Betul saja, sesaat kemudian dari kegelapan keluar sosok si nenek yang berdandan menor.

“Kalian berdua lihat sendiri. Sebelum aku dapatkan kitab itu, aku tidak akan pernah jauh-jauh
dari kalian.” ucap si nenek.

“Mana dua muridmu si merah dan si biru?” tanya Setan Ngompol.

“Kau menanyakah orang-orang yang tidak ada.

Apakah diriku kurang menarik di matamu yang belok?”


“Ah…” Setan Ngompol tersenyum gembira.

Sambil kedip-kedipkan mata dia dekati si nenek.

“Eit!

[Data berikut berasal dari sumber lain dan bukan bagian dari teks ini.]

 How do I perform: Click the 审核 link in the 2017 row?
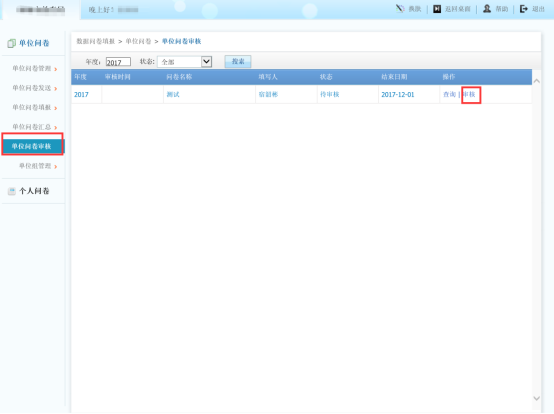pyautogui.click(x=469, y=94)
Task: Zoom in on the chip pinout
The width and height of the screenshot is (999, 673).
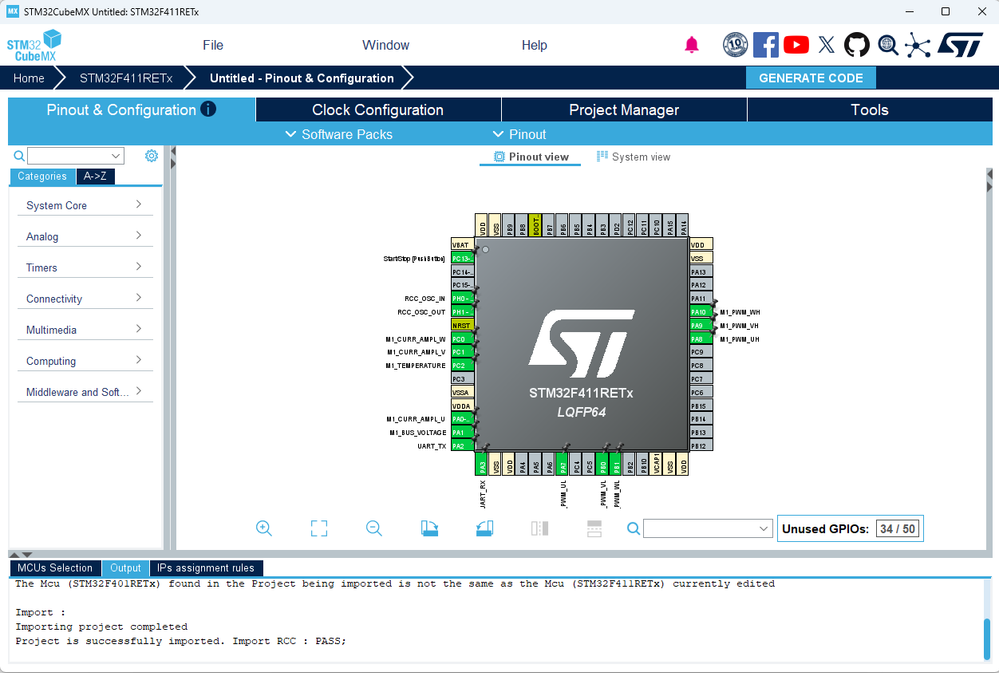Action: coord(264,529)
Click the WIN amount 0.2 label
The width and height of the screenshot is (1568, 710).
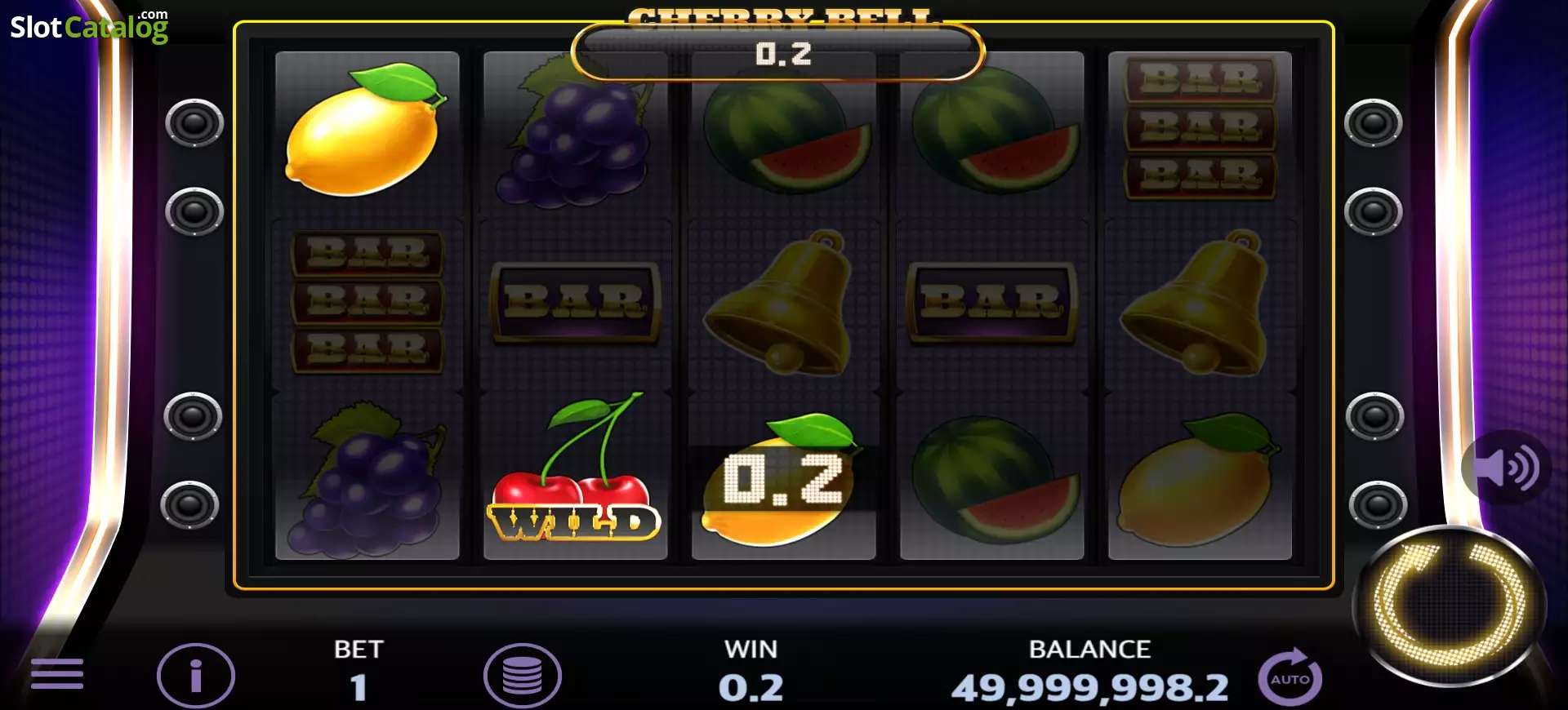point(751,688)
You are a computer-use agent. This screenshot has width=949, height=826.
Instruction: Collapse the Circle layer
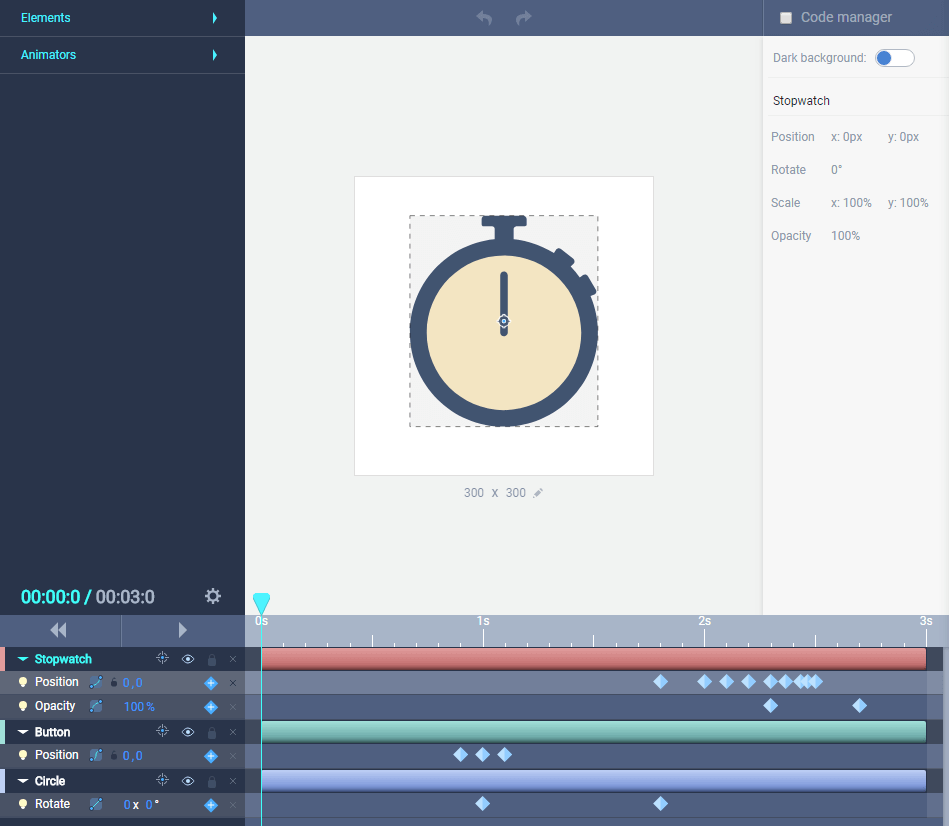pyautogui.click(x=23, y=780)
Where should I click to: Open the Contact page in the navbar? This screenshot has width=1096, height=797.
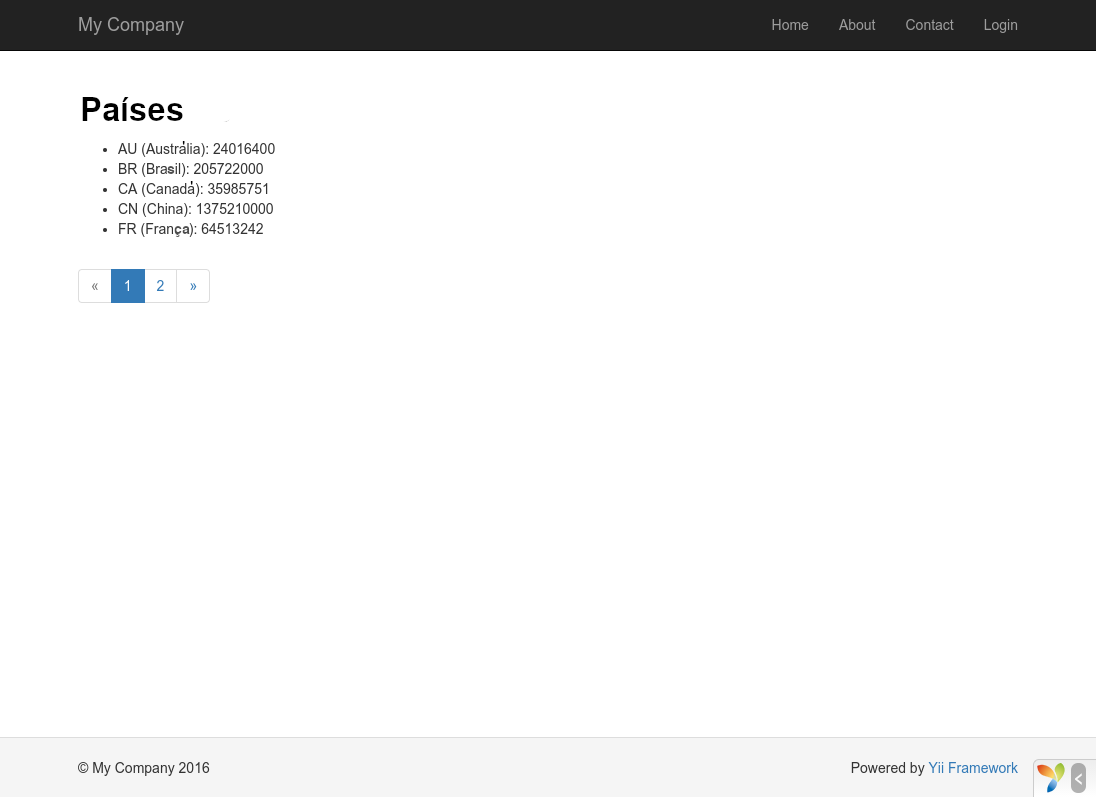pos(929,25)
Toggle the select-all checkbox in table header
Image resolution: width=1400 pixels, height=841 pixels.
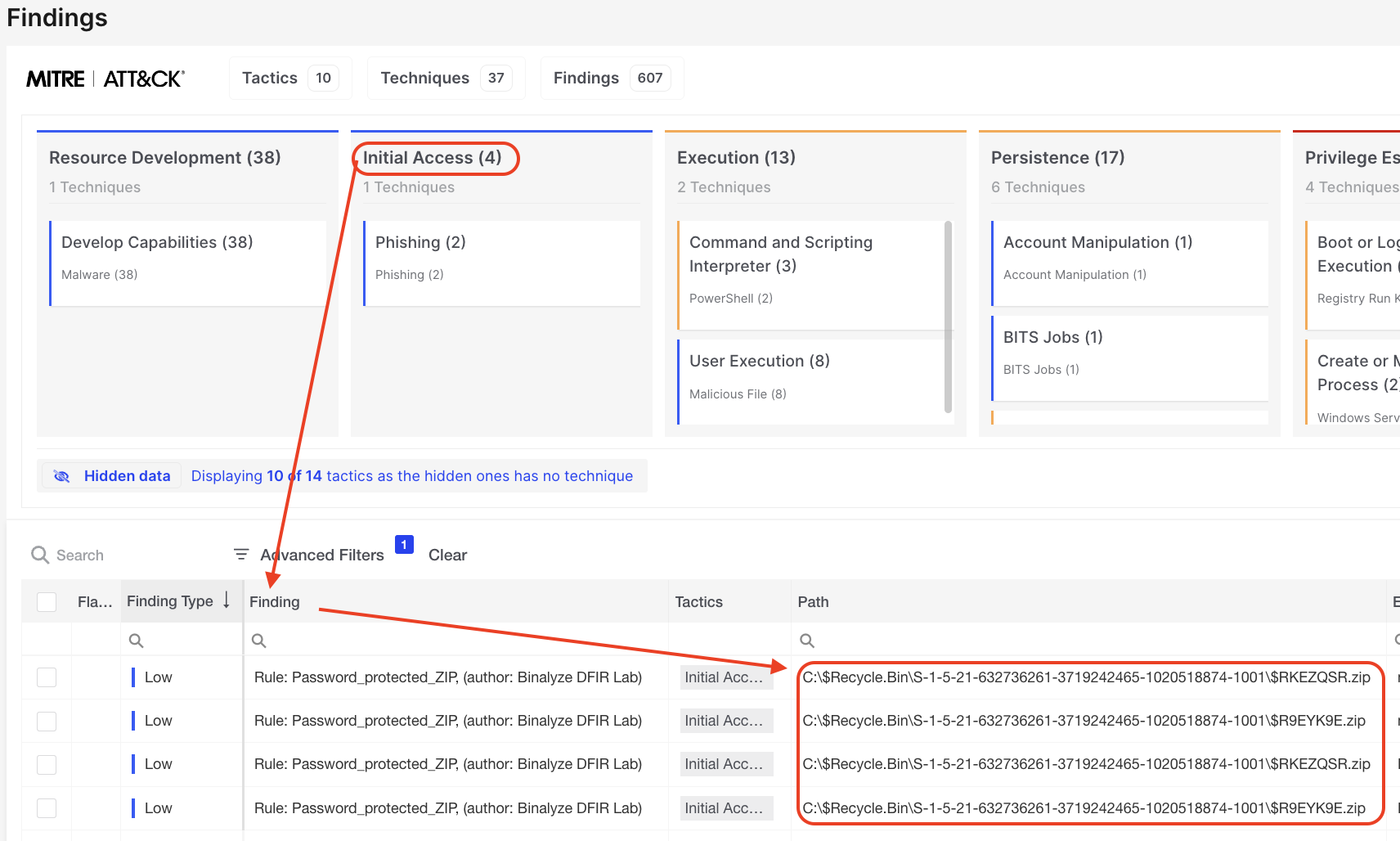point(47,602)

Kalau mau dekat denganku kau harus mandi kembang di tujuh sumur agar bau pesing mu
hilang! Hik… hik… hik!”

Si nenek gerakkan tangan kirinya. Walau tidak menyentuh dada namun Setan Ngompol merasa
seperti didorong keras hingga terjajar dan jatuh terduduk di tanah. Walau pantat terasa sakit
namun si kakek tertawa terkekeh.

“Disuruh mandi aku mau saja. Siapa takut!

Apalagi kalau kau ikut menemani, mandi berbugilria bersamaku! Ha… ha… ha… ! Dan kau
jangan lupa membawa madat satu kantong tempo hari.

Sambil menyedot madat pasti mandinya tambah asyiik. Apa lagi sambil usap-usap gigi
bawahmu.

Ha… ha… ha!”

Wajah berdandan medok si nenek berubah.

“Kakek kurang ajar, apa maksudmu usap-usap gigi bawahku?”

“Maaf, jangan salah mengerti. Aku tidak bicara kurang ajar. Maksudku aku suka mengusap gigi
dimulutmu pada deretan sebelah bawah. Aku tidak tahu kalau kau punya gigi lain di sebelah
bawah.

Ha… ha… ha!” Habis berkata begitu Setan Ngompol lalu menyelinap ke balik semak belukar,
sembunyi di tempat gelap, takut digebuk Hantu Malam Bergigi Perak.